Abbiamo, ad esempio, il registro di contabilità in cui è annotata la singola operazione avvenuta in entrata o in uscita, o anche la situazione patrimoniale in cui sono evidenziati debiti e crediti, nonché la nota esplicativa che ben potrebbe contenere un'illustrazione di spese sostenute ed altre da sostenere in base ad impegni presi.

Sicché se anche le uscite venissero contabilizzate per competenza, avremmo comunque gli altri documenti a completare l'informazione sullo stato di quella spesa alla chiusura dell'esercizio, perché una spesa non pagata rappresenterebbe un debito annotabile tra le passività di uno stato patrimoniale.

A parere dello scrivente, invece, il criterio per competenza (almeno per le uscite) sembra meglio rispondere alle esigenze di quella tipologia di condòmini (ad esempio le società) che hanno tutto l'interesse a vedersi addebitate le spese maturate in un dato periodo perché possono beneficiare delle previste agevolazioni fiscali (costi detraibili e/o costi deducibili).

Anche chi vende e chi affitta l'immobile in Condominio, ha maggior interesse ad avere contezza delle spese di competenza di un dato periodo e non solo dei costi effettivamente corrisposti.

Ancora, il solo criterio di competenza permette di far conoscere ai condòmini se la loro contribuzione ordinaria sia congrua, ossia capace o meno di coprire i servizi forniti dal Condominio.

Il c.t.u., poi, fa riferimento al fatto che l'amministratore, nell'adottare il criterio di competenza abbia derogato (ossia contravvenuto) alle disposizioni di legge.

In realtà, leggendo attentamente la più importante norma in tema di rendiconto condominiale sul codice civile, ossia l'art. 1130 bis c.c., non emerge in alcun modo, a parere dello scrivente, che si debba adottare un criterio anziché un altro; anzi, al contrario, il testo riportato nella versione dei lavori preparatori della Riforma condominiale, l'art.1130-bis recitava che "Il rendiconto condominiale è redatto con criteri di competenza".

Certamente, si dirà, il testo approvato definitivamente non riporta tale ultimo passo, ma altresì non appare alcun esplicito riferimento al criterio di cassa per il rendiconto.

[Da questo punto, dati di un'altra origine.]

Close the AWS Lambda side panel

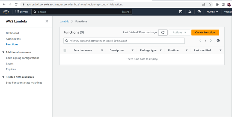coord(47,21)
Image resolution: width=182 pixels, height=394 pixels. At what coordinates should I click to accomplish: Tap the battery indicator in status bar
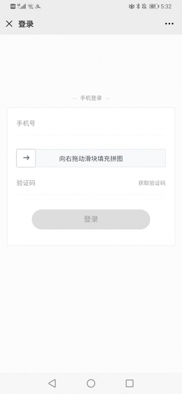[154, 6]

Consultazione del registro di contabilità

Non menzionando alcun criterio, sembra dunque preferibile, sempre a parere di chi scrive, aderire alla posizione giurisprudenziale, in cui si affermava che "la Suprema Corte non deve risolvere la questione di diritto se l'amministratore debba rispondere della gestione sulla base del criterio di competenza o di cassa […]" (Cass., 16 agosto 2000, n.10815 con giudice estensore Corona), rimettendo, dunque, la relativa scelta, alla discrezionalità dell'amministratore di turno.

Tale opinione è stata anche ripresa in una recente sentenza di merito: il Tribunale di Massa, 09 marzo 2017.

Il criterio di cassa per il registro di contabilità

Il c.t.u. scelto dal giudice, rilevava altresì che anche il registro di contabilità non era stato tenuto con il criterio di cassa e questo, si legge nel testo della sentenza, configurava una ulteriore irregolarità dato che il menzionato documento deve trovare un preciso riscontro (tra gli altri) nel conto corrente condominiale sul quale l'amministratore è obbligato a far transitare le somme ricevute o erogate.

Dunque, sempre secondo il c.t.u., l'adozione di un criterio diverso dalla "cassa" per la redazione del registro di contabilità, impedirebbe il controllo "incrociato" con il conto corrente e l'immediata verifica prevista dal legislatore, ostacolando la ricostruzione contabile della gestione del Condominio e fornendo un risultato di gestione "drogato" dall'applicazione della competenza per le operazioni effettuate nell'esercizio oggetto di valutazione.

Su questo punto in effetti si osserva che il tenore letterale dell'art. 1130 punto 7, c.c. laddove stabilisce che "nel registro di contabilità sono annotati in ordine cronologico, entro trenta giorni da quello dell'effettuazione, i singoli movimenti in entrata ed in uscita", fa soggiacere con tutta evidenza la tenuta e l'aggiornamento di tale documento al criterio di cassa.

Il criterio di cassa per il rimborso assicurativo

Tra le entrate veniva anche rilevata l'erronea contabilizzazione, a parere del c.t.u., del rimborso assicurativo avvenuto concretamente nel 2013, ma attratto anch'esso per competenza nel 2012.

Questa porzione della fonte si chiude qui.